Portfolio Rationalisation: More is not Better
Shrinking to Grow: How refocusing brands and business-units can drive margin growth and strategic clarity
The Case for Portfolio Pruning
For more than a few decades, most large consumer companies have expanded through breadth rather than focus. New categories, bolt-on acquisitions and local sub-brands created apparent scale, but also structural complexity. In an era of steady global growth and low capital costs, this expansion looked rational. Today, it is becoming a drag.
Portfolio rationalisation has returned to the boardroom. It is no longer limited to SKU culling or minor efficiency drives; it now involves major strategic decisions about which brands, business units and categories deserve capital and leadership attention. The question has shifted from “What can we add?” to “What do we no longer need?”

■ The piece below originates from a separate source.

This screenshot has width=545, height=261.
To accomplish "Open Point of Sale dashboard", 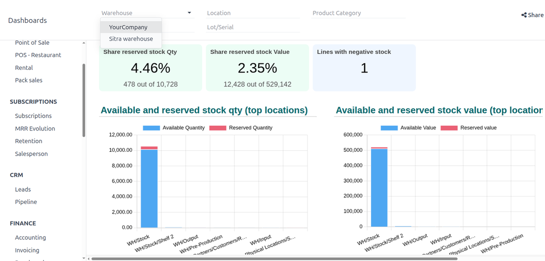I will (x=32, y=43).
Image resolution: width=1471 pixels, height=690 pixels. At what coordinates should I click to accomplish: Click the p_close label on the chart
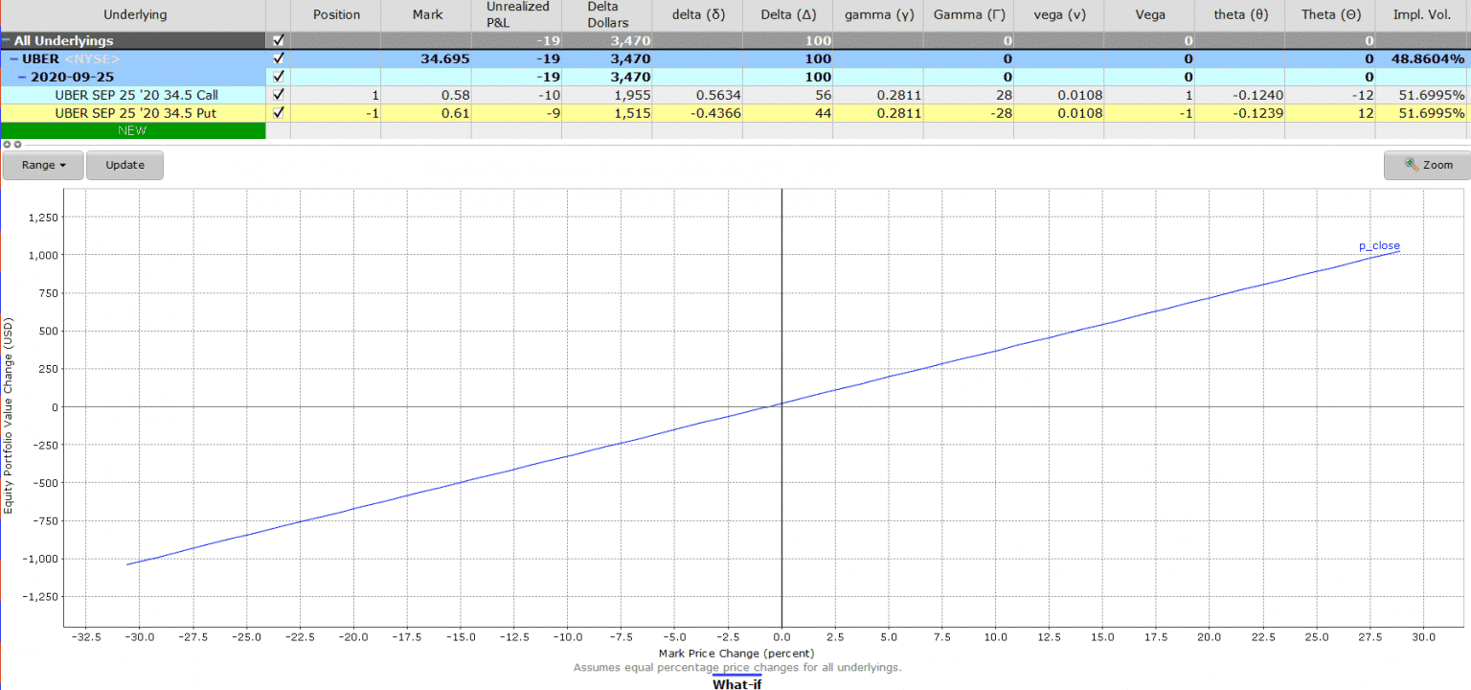pyautogui.click(x=1377, y=246)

Gruppo Campari CEO, just recently, mentioned to the editor of Italian business journal Il Sole 24 Ore that they are reviewing their brand portfolio and are ready to divest up to 30 brands.

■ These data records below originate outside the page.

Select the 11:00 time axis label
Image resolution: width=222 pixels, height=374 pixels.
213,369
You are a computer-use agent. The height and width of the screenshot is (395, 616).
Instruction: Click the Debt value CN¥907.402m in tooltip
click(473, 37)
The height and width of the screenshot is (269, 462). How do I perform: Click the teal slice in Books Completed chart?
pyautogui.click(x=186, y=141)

This is in addition to the Cinzano and Frattina sale to Gruppo Caffo of 2025.
Shrinking a portfolio is not about retreat. It is about choosing where a company can truly win. The recent wave of divestments across the FMCG and consumer goods landscape illustrates this clearly: Unilever spinning off its ice-cream arm into The Magnum Ice Cream Company; Nestlé carving out its Waters division; Reckitt exiting Home Essentials; Henkel selling private-label operations in the United States; Carrefour selling its Italian business.
Behind each move lies the same logic: simplify operations, raise margins, and free up management bandwidth. The strategic objective is not volume, but focus-driven resilience. In a low-growth world, doing fewer things better has become the most reliable route to sustained value creation.